- _ACTION ITEM_: Write out, unaltered, each line from the top of the records below down to the line where "Given: Click the 'Full" appears, that line included.

- _Items from a dataset_:
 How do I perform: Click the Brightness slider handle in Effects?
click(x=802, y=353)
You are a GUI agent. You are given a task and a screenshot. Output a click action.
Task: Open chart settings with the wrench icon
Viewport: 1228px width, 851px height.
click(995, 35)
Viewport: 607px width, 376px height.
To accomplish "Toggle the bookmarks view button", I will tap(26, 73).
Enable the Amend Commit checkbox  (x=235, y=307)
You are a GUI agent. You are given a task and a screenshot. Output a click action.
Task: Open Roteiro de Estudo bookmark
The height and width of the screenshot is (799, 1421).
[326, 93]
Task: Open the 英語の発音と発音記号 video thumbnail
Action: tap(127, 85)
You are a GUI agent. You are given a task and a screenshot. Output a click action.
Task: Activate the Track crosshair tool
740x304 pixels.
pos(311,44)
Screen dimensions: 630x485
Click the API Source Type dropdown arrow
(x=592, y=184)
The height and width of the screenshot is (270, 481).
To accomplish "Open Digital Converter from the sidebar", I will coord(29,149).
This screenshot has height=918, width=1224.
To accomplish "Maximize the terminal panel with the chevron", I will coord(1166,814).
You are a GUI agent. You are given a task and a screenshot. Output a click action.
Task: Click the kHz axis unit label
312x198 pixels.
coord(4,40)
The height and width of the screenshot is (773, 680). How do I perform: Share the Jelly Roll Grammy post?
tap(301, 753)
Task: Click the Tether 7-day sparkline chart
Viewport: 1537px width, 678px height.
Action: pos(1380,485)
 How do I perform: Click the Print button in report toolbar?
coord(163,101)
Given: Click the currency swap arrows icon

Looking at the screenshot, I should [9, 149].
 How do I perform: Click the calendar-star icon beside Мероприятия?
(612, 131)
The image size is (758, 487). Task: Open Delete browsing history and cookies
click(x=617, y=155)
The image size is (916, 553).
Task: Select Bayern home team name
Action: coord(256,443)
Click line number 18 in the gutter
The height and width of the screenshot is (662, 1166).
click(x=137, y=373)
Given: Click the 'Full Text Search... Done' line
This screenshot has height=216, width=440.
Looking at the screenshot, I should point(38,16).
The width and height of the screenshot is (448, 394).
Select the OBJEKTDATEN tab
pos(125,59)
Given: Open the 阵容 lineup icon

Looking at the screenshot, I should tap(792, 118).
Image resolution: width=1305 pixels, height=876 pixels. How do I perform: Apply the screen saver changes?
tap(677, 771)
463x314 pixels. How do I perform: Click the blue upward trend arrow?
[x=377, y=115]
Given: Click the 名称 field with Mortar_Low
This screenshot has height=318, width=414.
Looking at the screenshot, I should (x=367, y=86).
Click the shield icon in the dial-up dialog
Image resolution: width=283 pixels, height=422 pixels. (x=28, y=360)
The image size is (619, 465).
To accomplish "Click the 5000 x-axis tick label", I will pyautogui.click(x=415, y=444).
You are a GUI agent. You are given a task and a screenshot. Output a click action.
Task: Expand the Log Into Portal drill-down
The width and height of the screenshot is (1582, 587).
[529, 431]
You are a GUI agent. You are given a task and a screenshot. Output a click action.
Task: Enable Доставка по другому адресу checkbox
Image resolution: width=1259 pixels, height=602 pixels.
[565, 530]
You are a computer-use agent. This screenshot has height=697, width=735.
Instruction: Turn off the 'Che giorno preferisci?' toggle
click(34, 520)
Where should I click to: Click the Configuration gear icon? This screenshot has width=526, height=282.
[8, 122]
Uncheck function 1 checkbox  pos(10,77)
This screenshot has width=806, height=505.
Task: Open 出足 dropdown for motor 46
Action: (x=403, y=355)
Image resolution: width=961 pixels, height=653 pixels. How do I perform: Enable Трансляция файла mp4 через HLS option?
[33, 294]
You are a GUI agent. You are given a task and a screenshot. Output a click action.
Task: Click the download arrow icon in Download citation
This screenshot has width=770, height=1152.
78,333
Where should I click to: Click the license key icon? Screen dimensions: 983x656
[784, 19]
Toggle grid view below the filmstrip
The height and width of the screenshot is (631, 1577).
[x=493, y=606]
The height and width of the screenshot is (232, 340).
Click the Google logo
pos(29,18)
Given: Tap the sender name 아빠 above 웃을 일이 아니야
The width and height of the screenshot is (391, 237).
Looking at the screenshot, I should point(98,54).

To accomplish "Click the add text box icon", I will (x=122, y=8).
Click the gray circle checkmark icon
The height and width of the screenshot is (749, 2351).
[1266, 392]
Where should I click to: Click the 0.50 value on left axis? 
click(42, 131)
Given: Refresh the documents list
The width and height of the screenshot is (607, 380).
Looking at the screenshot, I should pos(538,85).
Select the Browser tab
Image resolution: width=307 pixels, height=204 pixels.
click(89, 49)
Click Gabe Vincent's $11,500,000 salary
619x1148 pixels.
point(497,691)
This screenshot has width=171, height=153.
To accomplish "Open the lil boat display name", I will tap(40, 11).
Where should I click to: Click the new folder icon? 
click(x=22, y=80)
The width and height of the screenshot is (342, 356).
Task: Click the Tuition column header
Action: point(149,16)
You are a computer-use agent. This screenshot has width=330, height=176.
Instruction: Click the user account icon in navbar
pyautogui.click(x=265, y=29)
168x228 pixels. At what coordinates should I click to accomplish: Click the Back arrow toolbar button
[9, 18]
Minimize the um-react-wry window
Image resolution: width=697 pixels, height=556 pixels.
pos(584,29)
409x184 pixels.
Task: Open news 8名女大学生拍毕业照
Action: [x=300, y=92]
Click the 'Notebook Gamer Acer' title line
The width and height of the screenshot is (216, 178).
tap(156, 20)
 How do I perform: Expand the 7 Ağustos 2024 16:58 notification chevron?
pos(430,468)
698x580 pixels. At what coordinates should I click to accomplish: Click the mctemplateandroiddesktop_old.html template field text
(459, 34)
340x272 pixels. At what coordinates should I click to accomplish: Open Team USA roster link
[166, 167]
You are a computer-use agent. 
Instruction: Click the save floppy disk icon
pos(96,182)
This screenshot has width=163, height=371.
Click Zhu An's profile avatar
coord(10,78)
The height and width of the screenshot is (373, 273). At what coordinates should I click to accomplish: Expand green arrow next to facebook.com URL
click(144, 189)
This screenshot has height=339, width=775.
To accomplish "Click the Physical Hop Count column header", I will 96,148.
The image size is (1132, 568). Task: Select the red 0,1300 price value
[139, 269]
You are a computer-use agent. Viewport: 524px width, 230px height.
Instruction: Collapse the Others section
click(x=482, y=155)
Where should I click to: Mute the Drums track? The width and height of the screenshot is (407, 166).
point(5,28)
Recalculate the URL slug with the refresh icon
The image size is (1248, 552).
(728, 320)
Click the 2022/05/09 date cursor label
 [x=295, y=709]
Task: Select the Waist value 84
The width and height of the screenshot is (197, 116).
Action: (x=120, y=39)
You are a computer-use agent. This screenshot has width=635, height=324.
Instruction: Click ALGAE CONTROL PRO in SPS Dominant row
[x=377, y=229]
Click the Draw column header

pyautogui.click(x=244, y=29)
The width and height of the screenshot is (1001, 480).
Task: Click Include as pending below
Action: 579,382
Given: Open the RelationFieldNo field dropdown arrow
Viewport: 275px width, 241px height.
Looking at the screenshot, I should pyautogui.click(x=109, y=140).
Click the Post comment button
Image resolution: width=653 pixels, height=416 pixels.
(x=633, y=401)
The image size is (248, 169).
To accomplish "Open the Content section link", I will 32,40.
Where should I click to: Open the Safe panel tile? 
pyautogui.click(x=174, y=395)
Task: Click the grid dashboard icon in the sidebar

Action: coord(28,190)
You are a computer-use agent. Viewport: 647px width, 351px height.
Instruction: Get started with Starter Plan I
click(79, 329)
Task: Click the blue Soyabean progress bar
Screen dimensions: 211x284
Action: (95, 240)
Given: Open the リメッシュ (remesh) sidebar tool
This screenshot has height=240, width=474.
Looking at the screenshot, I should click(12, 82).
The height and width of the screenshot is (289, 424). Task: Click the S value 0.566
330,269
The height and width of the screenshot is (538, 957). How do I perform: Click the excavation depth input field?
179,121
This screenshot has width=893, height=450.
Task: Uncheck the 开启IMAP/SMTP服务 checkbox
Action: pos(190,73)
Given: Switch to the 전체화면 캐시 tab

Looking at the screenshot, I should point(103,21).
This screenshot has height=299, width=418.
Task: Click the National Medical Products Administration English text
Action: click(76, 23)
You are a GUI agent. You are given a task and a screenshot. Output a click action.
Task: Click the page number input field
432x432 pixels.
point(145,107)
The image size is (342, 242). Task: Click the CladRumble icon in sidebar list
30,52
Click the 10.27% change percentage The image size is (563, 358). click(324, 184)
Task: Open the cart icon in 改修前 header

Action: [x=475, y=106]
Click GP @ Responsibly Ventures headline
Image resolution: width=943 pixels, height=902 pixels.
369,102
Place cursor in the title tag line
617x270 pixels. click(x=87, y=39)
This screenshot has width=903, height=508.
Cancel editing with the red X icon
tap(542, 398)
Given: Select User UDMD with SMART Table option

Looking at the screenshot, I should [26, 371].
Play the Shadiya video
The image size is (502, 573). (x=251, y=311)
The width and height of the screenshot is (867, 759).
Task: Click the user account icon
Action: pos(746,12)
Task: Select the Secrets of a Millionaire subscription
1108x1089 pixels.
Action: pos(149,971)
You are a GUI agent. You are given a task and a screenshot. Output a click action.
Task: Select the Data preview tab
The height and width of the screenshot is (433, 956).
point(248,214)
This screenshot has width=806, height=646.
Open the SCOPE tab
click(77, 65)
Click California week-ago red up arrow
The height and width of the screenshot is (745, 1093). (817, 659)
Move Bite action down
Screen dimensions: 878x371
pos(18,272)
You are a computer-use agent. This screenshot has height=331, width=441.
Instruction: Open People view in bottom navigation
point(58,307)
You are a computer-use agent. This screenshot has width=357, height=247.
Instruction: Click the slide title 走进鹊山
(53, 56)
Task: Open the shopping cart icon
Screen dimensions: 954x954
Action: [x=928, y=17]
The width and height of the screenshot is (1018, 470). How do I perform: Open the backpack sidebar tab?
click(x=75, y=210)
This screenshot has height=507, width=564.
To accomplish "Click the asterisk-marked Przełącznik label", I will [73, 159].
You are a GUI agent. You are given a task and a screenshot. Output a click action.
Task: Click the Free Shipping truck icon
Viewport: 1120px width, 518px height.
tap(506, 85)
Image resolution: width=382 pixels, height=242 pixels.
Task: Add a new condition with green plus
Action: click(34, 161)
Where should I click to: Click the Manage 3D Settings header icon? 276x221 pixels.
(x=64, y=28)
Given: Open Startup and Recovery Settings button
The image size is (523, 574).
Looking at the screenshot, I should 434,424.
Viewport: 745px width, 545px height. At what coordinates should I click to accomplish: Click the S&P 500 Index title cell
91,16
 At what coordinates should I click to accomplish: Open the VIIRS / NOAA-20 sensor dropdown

- _EXERCISE ANSWER_:
 How do I perform: Click the Brightness slider handle in Effects?
click(x=802, y=353)
You are a GUI agent. You are given a task and a screenshot. Output a click action.
Task: Open chart settings with the wrench icon
Viewport: 1228px width, 851px height.
click(995, 35)
Viewport: 607px width, 376px height.
To accomplish "Toggle the bookmarks view button", I will tap(26, 73).
Enable the Amend Commit checkbox  (x=235, y=307)
You are a GUI agent. You are given a task and a screenshot. Output a click action.
Task: Open Roteiro de Estudo bookmark
The height and width of the screenshot is (799, 1421).
[326, 93]
Task: Open the 英語の発音と発音記号 video thumbnail
Action: tap(127, 85)
You are a GUI agent. You are given a task and a screenshot. Output a click action.
Task: Activate the Track crosshair tool
740x304 pixels.
pos(311,44)
Screen dimensions: 630x485
Click the API Source Type dropdown arrow
(x=592, y=184)
The height and width of the screenshot is (270, 481).
To accomplish "Open Digital Converter from the sidebar", I will coord(29,149).
This screenshot has height=918, width=1224.
To accomplish "Maximize the terminal panel with the chevron", I will coord(1166,814).
You are a GUI agent. You are given a task and a screenshot. Output a click action.
Task: Click the kHz axis unit label
312x198 pixels.
coord(4,40)
The height and width of the screenshot is (773, 680). How do I perform: Share the Jelly Roll Grammy post?
tap(301, 753)
Task: Click the Tether 7-day sparkline chart
Viewport: 1537px width, 678px height.
Action: pos(1380,485)
 How do I perform: Click the Print button in report toolbar?
coord(163,101)
Given: Click the currency swap arrows icon

Looking at the screenshot, I should [9, 149].
 How do I perform: Click the calendar-star icon beside Мероприятия?
(612, 131)
The image size is (758, 487). Task: Open Delete browsing history and cookies
click(x=617, y=155)
The image size is (916, 553).
Task: Select Bayern home team name
Action: coord(256,443)
Click line number 18 in the gutter
The height and width of the screenshot is (662, 1166).
click(x=137, y=373)
Given: Click the 'Full Text Search... Done' line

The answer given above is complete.